Новеллы | страница 33



Вдруг к нам влетает девчонка-заика.

— И-и-иностра-ранцы… и-и-дут… чтоб па-па-рядок был… — лопочет она.

Вот это да! К нам издалека прибыли иностранные гости, чтобы посмотреть, как мы будем морозить руки! Чтобы холодно поглазеть сквозь очки на фильтры, моечные агрегаты, на искрящую динамо-машину. На работу, которая делается из последних сил, на владение господина хозяина…

Нам и вовсе становится муторно. В цинковых бачках притаился змееглазый бензин и веет на нас дурманом. Мы ждем, когда захмелеем, чтобы не так больно было совать в бачок руку, чтобы не чувствовать, как ледяной бензин скует наши пальцы. Ой, уронили платяную щетку! Ой, распухшие наши пальцы как оледенелые ветки! Холод пробирает до костей. С раскрытыми от муки ртами мы поднимаем отсыревшую одежду. Потом кричим, ругаемся, но уже не можем вытянуть перед собою руки — захмелели. Когда мы садимся немного передохнуть, а потом, пошатываясь, встаем, чтобы снова взяться за работу, кажется, что сидящие наши фигуры, словно свинцовые тени, остаются на лавке и мы, дрожа, на них поглядываем: «Ваше превосходительство, госпожа фигура, не угодно ли подняться?..» — и топчемся по тесной кладовой.

Медленно начинают колыхаться голые окна напротив… Но нам плевать, мы кричим:

— Купите цветочки, цветочки купите!

И хохочем как сумасшедшие. Потом, обессиленные, замолкаем. Испуганно оглядываемся и орем на мнимого поджигателя:

— Эй, вы! Здесь нельзя курить!

Если же в красильне воцаряется тишина — так и рвемся из кладовки: вдруг оборвался ремень… Тишина опасна, может, все вокруг уже в пламени.

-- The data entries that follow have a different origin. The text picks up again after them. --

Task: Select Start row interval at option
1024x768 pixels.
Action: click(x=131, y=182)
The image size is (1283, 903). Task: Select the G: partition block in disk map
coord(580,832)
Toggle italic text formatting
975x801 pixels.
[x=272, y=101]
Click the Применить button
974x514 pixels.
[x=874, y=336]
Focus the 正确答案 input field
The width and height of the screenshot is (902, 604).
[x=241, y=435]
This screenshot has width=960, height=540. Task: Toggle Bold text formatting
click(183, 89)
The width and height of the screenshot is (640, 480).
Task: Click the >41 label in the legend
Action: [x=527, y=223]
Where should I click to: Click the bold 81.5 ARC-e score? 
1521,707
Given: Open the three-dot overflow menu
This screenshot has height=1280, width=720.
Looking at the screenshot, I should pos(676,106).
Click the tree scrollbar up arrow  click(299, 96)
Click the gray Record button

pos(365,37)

Наша злость на хозяина растет с каждой минутой, не вытерпев, мы бросаем работу на середине и начинаем браниться.

— Женщины здесь, только помани… — бурчу я, и сердце сжимается, потому что я живу сейчас один.

— На все хозяин наложил руку, — бледнеет мой напарник.

— Нам ничего не оставил, все заграбастал, — подхватываю я еще злее.

— Даже Анночку.

— А ведь у нее отец в больнице, ей было бы удобно здесь работать.

— Нет, отослал ее на чердак!

— Ему и дела нет, что Анночка горько плакала.

— Ему ни до чего нет дела, только нос дерет.

— Пьет нашу кровушку… мы из-за него жизнью рискуем… нет у него права заставлять нас так работать… дом превратится в развалины, если мы взорвемся… а мы прямиком на небеса… Врезать бы хорошенько по его щенячьей морде… заехать по брюху, чтоб ботинок впечатался… пенсне с коса сбить!

И потом:

— Пусть только явится, живо в бензин окуну.

И я вижу гору жира: она сопя, с трудом отрывается от грязной земли и начинает карабкаться на дрожащий человеческий скелет. Цепляется за него пухлыми пальцами, тугие жилы извиваются, вспучиваются, и жир кряхтит, напрягая все свои силы. Скелет дребезжит под ним, а жир все лезет и лезет… проходит время… и вот уже передо мной, колыхаясь, стоит выросший из грязи Господин из жира — Хозяин. Бледно-желтый, как гусиный жир, он, пыхтя, приоткрывает губы цвета серы, хочет что-то сказать… и просит у создателя красок, чтобы расцветить свое сало.